Dos familias, dos mundos: corresponde a la inteligencia política demostrar que esa amalgama de verdad y la justicia no cavará la fosa de otros desencuentros. Todo indica que no será así, aunque convendría estar atento a que el fantasma de la polarización no haga de las suyas. El aprendizaje ha sido pues, en Chile, doloroso y constructivo. Y tal vez en esta manera de asumir el pasado radique uno de los temas pendientes en la derecha. Los partidos que forman ese gran espectro de opinión han sin duda advertido que la victoria de Bachelet fue más holgada que la de Ricardo Lagos. Es posible que este resultado derive no sólo de la actual popularidad del presidente Lagos, sino también del error estratégico de imaginar que una porción significativa del electorado demócrata cristiano se desplazaría hacia su candidato.

Las invocaciones de Piñera al humanismo cristiano, su reconocimiento a los presidentes democristianos Eduardo Frei Montalva y Patricio Aylwin, sus orígenes que arraigan en esa comunidad política: estos factores combinados en un lenguaje vibrante indicaban que se estaba gestando una operación de captura de votos.

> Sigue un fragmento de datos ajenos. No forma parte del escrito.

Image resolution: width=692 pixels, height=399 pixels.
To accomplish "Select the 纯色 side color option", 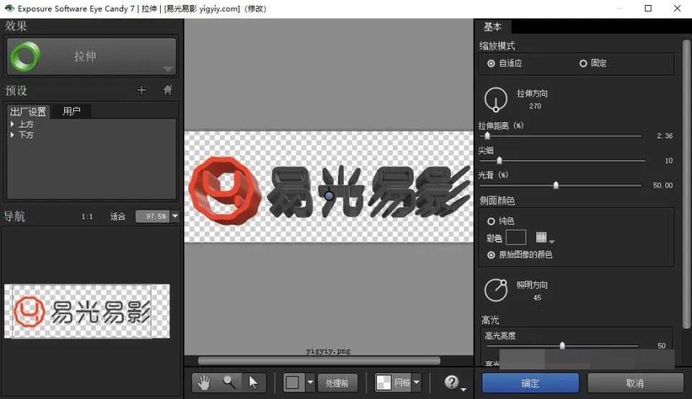I will tap(491, 221).
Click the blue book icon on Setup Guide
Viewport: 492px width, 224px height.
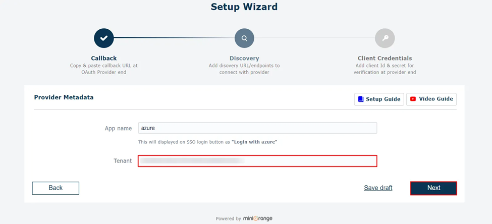[x=360, y=99]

No obstante estos auspicios, los efectos desmintieron las intenciones. El electorado democristiano resistió a pie firme el embate; mucho más, acaso, que una pequeña fracción del electorado de derecha, no por ello menos significativa que, en la segunda vuelta, apoyó a Bachelet.

Como podrá advertirse, estamos en vísperas de nuevos cambios. La presidenta Bachelet será la primera de la Concertación que tendrá mayoría en ambas cámaras, lo que probablemente permita modificar el régimen electoral heredado de Pinochet (por ejemplo, los votos del Partido Comunista y sus aliados que se volcaron íntegros a favor de Bachelet, no tienen por ahora representación en el Congreso). Los próximos pasos tendrán entonces respaldo parlamentario; pero lo que conviene destacar aquí, más allá del peculiar carisma reflexivo de que ha hecho gala la primera mujer que en Chile asciende a la primera magistratura, es el propósito inscripto en la Constitución de dejar atrás el vicio latinoamericano del personalismo. Con la reducción del período presidencial a cuatro años sin reelección inmediata, la Constitución ha recortado las alas de quien pretenda seguir en el ejercicio de poder por otro período y, al mismo tiempo, ha acotado el riesgo de un mal gobierno. Cuatro años es un período suficiente para hacer algunas cosas bien y no muchas mal.

Esta es también una oportuna prescripción republicana que, en última instancia, apuesta con más energía a favor de la legitimidad del gobierno de las leyes y no del gobierno de las personas. Así, los o las presidentes se retiran al término de su mandato, o permanecen en reserva, mientras las instituciones, con sus debidas modificaciones y reformas, perduran. Es una lección que los argentinos aún no hemos aprendido.